Anyhoo, for some reason I'm not bothered by it at the moment which has really shocked me and leads me onto this question. What do you think will happen when you die? Will you go to some type of paradise, some form of hell, will you come back as something else or do you think this is it and you'll just vanish from existence?
 
I'd like to think that I'd go to that special place of paradise... but the rationalist in me says that's not gonna happen. To me, people don't have the seperate 'soul' from the body that would be saved and sent wherever.
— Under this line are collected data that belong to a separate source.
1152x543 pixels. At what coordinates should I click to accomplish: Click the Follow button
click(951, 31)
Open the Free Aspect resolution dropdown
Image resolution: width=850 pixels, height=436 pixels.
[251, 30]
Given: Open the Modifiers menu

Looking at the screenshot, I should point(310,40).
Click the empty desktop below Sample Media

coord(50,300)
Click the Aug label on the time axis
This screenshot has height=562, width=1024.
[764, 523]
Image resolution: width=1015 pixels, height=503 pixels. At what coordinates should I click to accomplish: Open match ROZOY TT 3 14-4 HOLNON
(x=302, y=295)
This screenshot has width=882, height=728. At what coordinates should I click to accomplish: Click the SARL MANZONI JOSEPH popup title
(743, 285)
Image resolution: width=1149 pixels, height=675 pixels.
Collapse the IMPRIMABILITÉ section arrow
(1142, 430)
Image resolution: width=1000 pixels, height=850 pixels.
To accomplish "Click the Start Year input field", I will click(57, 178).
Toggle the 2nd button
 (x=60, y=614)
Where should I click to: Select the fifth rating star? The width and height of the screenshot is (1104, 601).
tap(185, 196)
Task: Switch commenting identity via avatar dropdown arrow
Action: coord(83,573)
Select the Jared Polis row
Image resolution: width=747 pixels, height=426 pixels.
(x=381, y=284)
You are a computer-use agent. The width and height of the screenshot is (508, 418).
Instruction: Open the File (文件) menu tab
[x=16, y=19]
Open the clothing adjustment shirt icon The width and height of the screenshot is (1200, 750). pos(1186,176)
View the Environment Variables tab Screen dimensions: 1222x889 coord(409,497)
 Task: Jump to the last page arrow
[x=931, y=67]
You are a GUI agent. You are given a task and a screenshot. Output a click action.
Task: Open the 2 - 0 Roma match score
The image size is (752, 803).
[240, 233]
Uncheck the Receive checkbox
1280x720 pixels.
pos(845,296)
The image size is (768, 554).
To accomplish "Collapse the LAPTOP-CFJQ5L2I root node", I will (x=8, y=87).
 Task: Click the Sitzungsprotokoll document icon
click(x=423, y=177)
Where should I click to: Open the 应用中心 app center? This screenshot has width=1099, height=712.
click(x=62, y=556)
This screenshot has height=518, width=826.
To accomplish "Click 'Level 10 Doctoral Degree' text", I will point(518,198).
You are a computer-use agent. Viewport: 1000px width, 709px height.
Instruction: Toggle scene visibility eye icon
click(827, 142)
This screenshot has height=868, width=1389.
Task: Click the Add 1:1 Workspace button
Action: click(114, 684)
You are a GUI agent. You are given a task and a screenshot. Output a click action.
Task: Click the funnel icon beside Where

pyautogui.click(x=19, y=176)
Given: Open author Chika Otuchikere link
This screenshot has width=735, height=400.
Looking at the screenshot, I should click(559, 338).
I think that we are what we are. That being just a bunch of electrical signals flashing around in our head. Sort of like a lightbulb. when the electricity is pumping there's light (or life) being emitted. But when the power goes off qnd there's no more light - we don't wonder "Where did the light go?" (hehe we're actually pretty used to that where I come from because the power company always fogerts about northern australia - apparently we aren't good enough to have electricity. But that's another story)
What I mean is that we're no different to the light bulb in my views. Sometimes we can hook up a generator (pacemaker, or difibriliser sp?).
I think that the religious ideas of heaven and hell and reincarnation are mainly meant for those people that you leave behind. I know it's much more comforting to know that your loved one is in heaven rather than just in a hole in the ground.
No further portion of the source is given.